# [Dataset excerpts]

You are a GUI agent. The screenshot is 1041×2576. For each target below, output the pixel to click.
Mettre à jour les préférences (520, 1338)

--

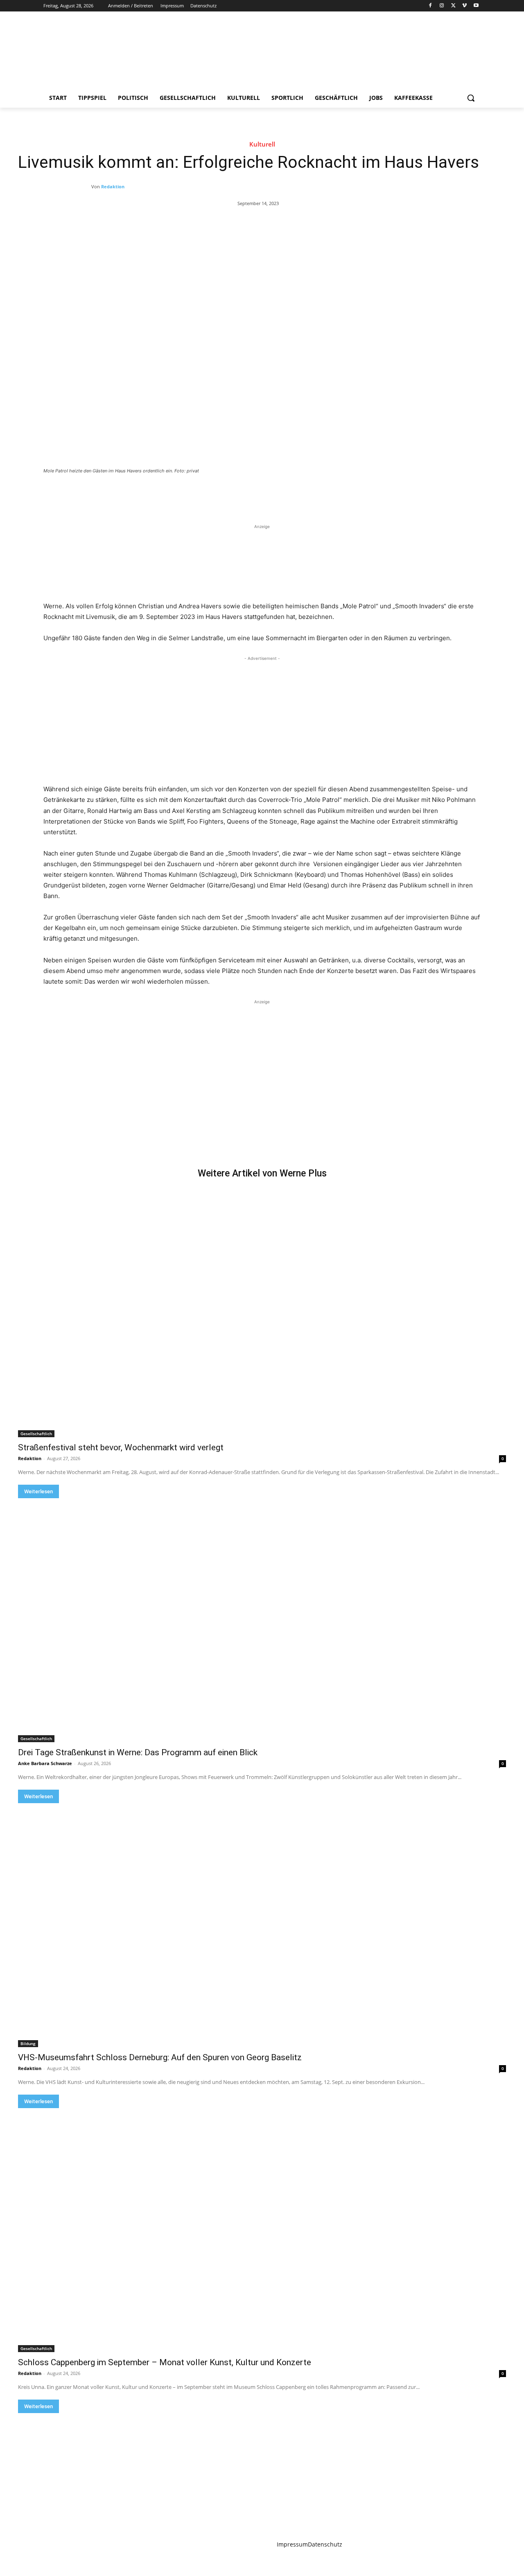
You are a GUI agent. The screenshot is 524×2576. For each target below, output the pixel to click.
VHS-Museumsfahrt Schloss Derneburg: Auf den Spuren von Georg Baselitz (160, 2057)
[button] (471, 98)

---

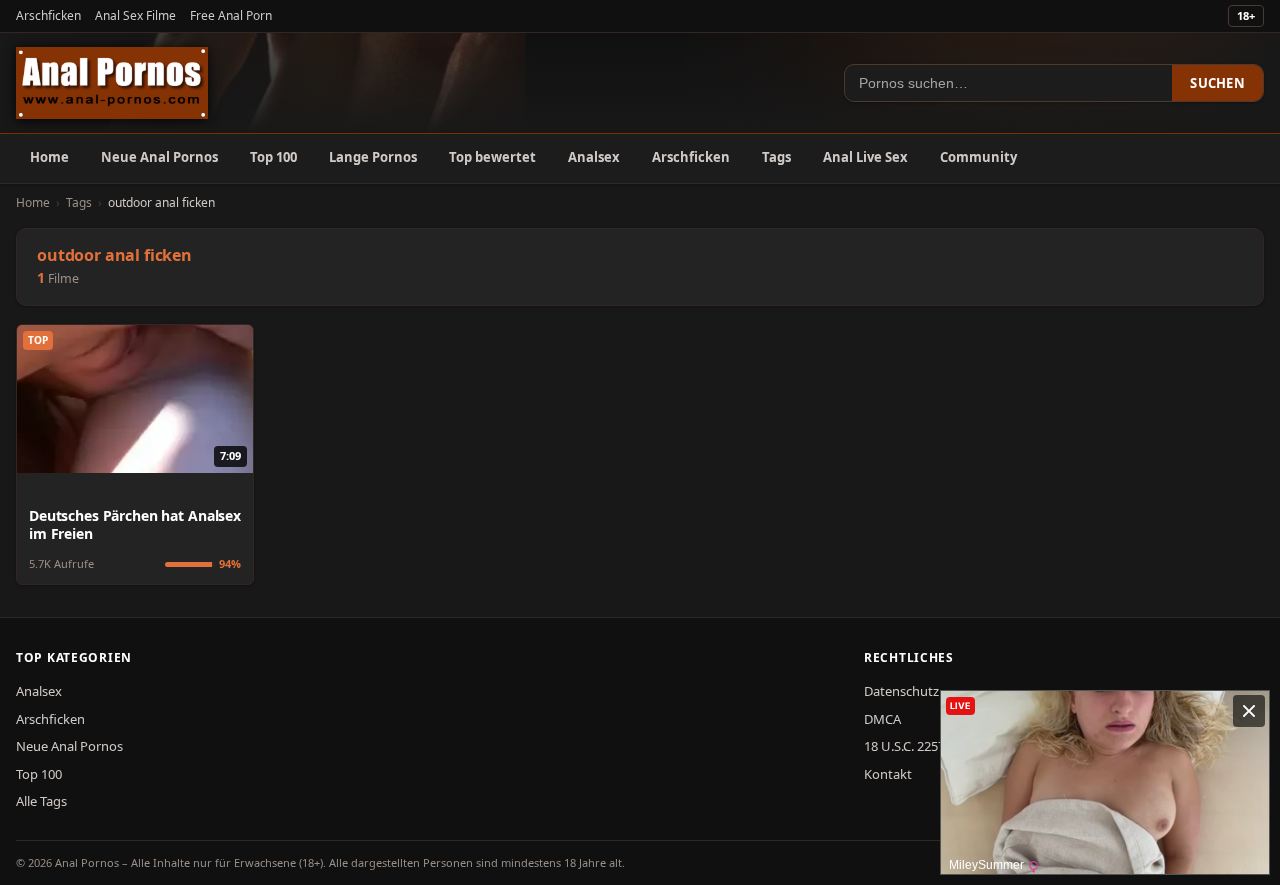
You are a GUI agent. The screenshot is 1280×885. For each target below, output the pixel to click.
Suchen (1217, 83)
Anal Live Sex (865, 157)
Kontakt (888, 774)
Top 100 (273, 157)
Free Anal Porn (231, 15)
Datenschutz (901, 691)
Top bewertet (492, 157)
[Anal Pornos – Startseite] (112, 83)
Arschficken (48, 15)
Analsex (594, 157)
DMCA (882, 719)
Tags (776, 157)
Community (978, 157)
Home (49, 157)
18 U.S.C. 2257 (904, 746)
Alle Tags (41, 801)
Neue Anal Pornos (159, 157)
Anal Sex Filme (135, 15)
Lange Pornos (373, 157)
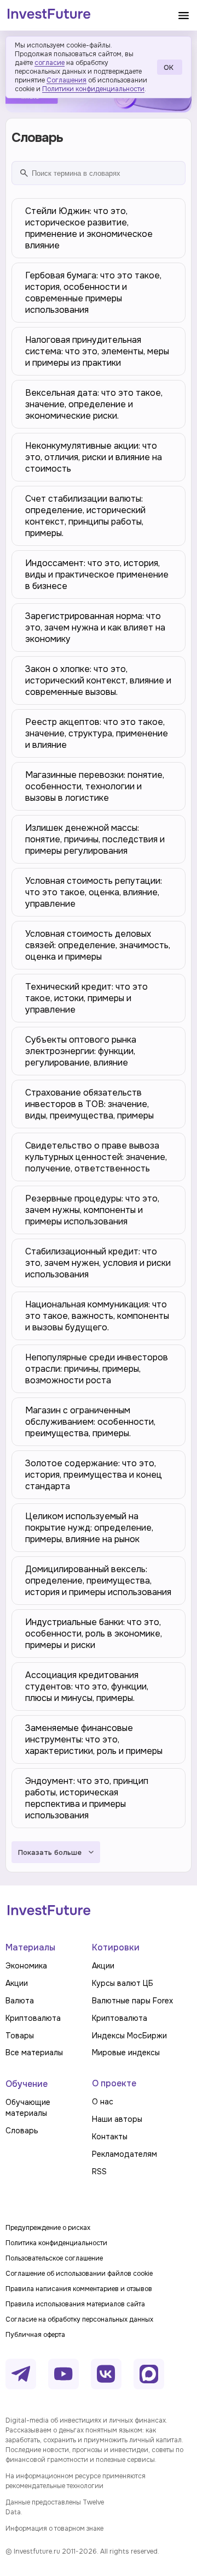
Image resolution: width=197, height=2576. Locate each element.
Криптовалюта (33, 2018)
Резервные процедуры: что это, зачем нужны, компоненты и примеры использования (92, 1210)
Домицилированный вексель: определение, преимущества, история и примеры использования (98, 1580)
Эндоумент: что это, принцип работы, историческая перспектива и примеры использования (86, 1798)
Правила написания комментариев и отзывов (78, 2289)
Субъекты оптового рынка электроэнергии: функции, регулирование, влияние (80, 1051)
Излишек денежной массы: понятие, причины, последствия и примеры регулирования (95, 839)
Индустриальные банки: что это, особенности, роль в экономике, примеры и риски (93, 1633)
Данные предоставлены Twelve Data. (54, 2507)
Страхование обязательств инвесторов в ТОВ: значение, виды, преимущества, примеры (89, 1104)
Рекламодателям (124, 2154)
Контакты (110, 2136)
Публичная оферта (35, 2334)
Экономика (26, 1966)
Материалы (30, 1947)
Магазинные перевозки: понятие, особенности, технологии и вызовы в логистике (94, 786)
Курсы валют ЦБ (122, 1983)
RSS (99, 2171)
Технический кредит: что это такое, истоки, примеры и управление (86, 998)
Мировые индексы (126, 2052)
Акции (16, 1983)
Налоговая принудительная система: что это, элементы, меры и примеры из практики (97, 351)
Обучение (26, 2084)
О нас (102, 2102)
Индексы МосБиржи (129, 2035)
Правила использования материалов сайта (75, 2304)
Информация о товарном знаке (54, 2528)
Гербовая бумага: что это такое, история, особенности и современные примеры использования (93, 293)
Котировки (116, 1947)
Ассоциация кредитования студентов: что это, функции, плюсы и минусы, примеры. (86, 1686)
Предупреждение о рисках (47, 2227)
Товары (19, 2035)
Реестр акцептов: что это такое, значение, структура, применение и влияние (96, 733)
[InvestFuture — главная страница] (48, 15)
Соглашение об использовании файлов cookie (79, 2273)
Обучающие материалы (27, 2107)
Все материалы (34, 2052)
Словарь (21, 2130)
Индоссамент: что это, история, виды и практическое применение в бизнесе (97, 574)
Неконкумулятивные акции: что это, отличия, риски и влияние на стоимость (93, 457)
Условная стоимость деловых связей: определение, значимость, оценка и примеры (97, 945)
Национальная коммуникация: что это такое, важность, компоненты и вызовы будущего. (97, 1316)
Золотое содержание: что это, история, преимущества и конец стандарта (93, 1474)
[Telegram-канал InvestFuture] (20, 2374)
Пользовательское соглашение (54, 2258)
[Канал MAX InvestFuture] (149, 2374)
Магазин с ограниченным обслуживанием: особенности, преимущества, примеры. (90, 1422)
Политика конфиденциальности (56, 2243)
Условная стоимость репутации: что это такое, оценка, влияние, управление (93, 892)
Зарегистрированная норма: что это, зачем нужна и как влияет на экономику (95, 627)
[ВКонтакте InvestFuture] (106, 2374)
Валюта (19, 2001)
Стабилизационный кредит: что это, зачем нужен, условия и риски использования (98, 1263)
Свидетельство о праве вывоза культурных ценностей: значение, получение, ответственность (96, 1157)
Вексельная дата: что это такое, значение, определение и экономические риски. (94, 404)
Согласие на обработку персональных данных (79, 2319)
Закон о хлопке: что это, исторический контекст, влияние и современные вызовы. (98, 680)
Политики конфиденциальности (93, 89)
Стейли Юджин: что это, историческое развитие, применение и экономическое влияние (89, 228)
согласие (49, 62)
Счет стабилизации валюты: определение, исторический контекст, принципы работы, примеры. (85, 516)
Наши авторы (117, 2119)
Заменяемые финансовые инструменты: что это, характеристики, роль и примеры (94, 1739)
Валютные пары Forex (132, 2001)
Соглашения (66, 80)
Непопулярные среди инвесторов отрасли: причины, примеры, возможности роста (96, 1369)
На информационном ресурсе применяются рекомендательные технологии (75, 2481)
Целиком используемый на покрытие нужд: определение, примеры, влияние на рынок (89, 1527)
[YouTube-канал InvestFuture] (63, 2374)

# [About this task]
An exact, complete copy of the lines above from the one with "Условная стоимость деловых" through the one with "Условная стоимость репутации: что" is the whole answer.

# [Exercise output]
Условная стоимость деловых связей: определение, значимость, оценка и примеры (97, 945)
Национальная коммуникация: что это такое, важность, компоненты и вызовы будущего. (97, 1316)
Золотое содержание: что это, история, преимущества и конец стандарта (93, 1474)
[Telegram-канал InvestFuture] (20, 2374)
Пользовательское соглашение (54, 2258)
[Канал MAX InvestFuture] (149, 2374)
Магазин с ограниченным обслуживанием: особенности, преимущества, примеры. (90, 1422)
Политика конфиденциальности (56, 2243)
Условная стоимость репутации: что это такое, оценка, влияние, управление (93, 892)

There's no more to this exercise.